** Opening DATASET ENTRIES block **

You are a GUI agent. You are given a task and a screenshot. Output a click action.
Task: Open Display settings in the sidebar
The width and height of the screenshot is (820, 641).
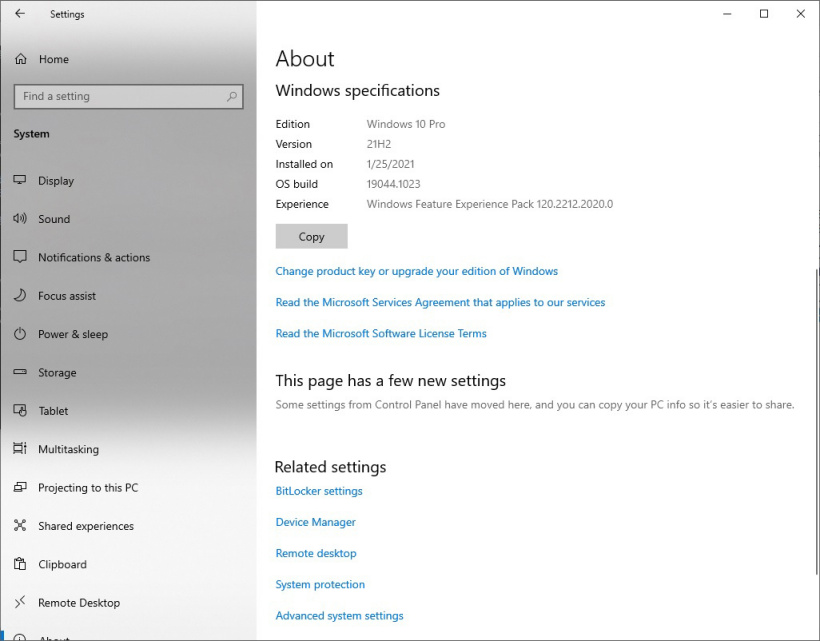[59, 181]
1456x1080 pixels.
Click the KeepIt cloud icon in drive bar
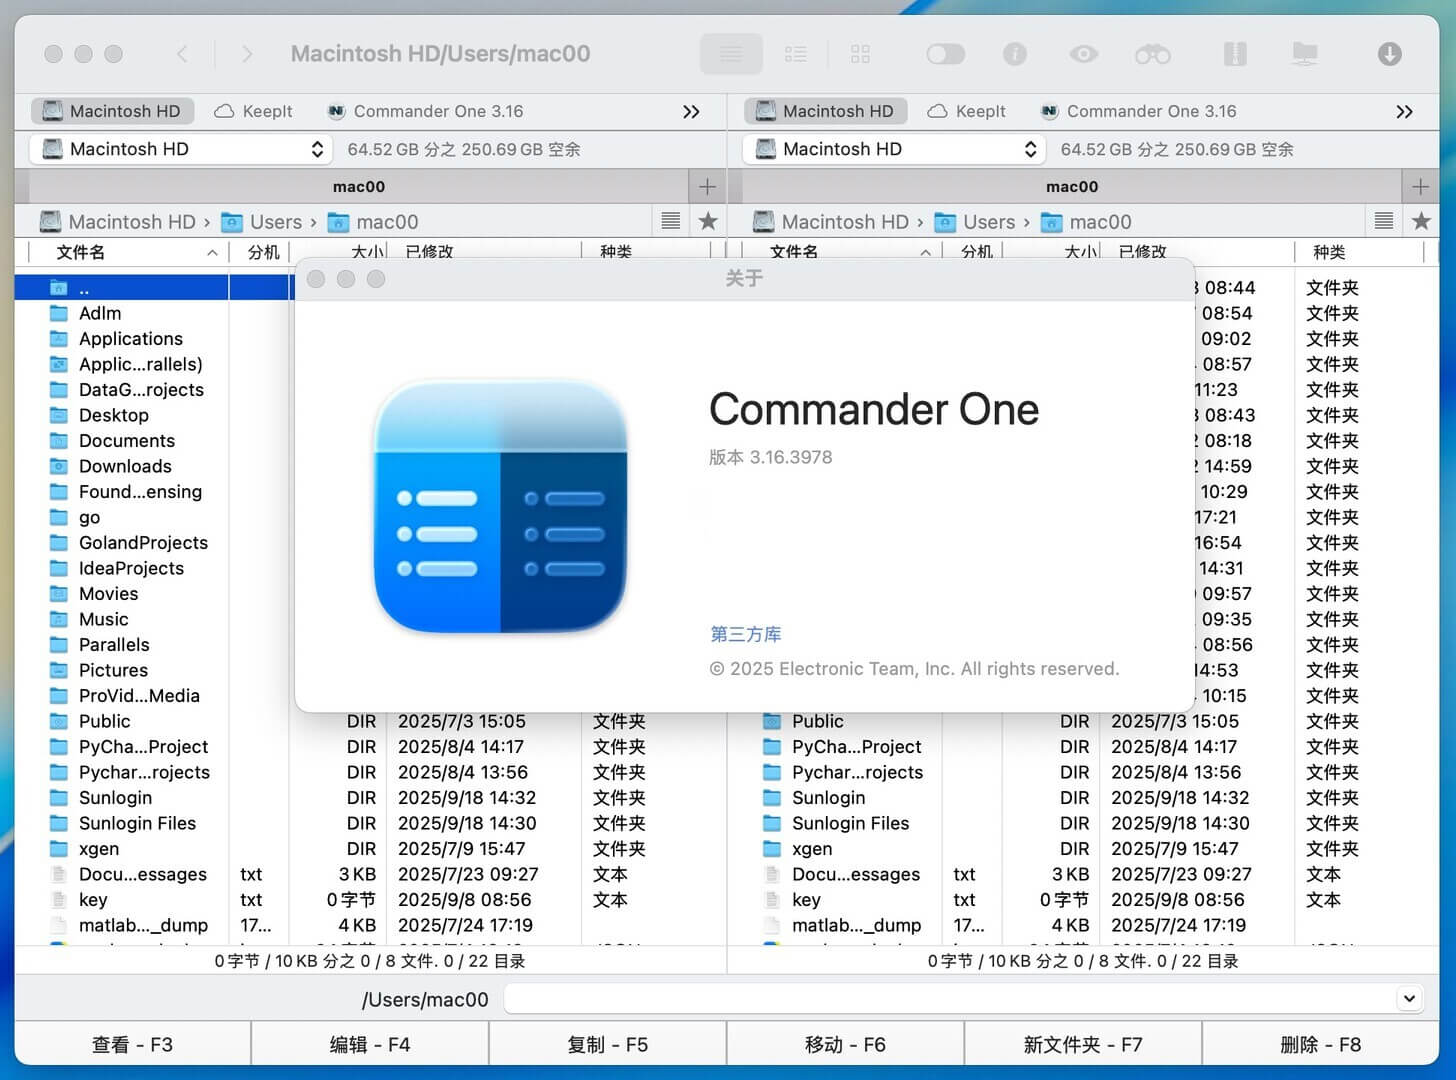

** Closing DATASET ENTRIES block **

## PROBLEM DESCRIPTION
Each entry above should come back word for word, and no picture should come with it.

## WRITTEN SOLUTION
You are a GUI agent. You are given a task and a screenshot. Output a click action.
Task: Open Display settings in the sidebar
The width and height of the screenshot is (820, 641).
[59, 181]
1456x1080 pixels.
Click the KeepIt cloud icon in drive bar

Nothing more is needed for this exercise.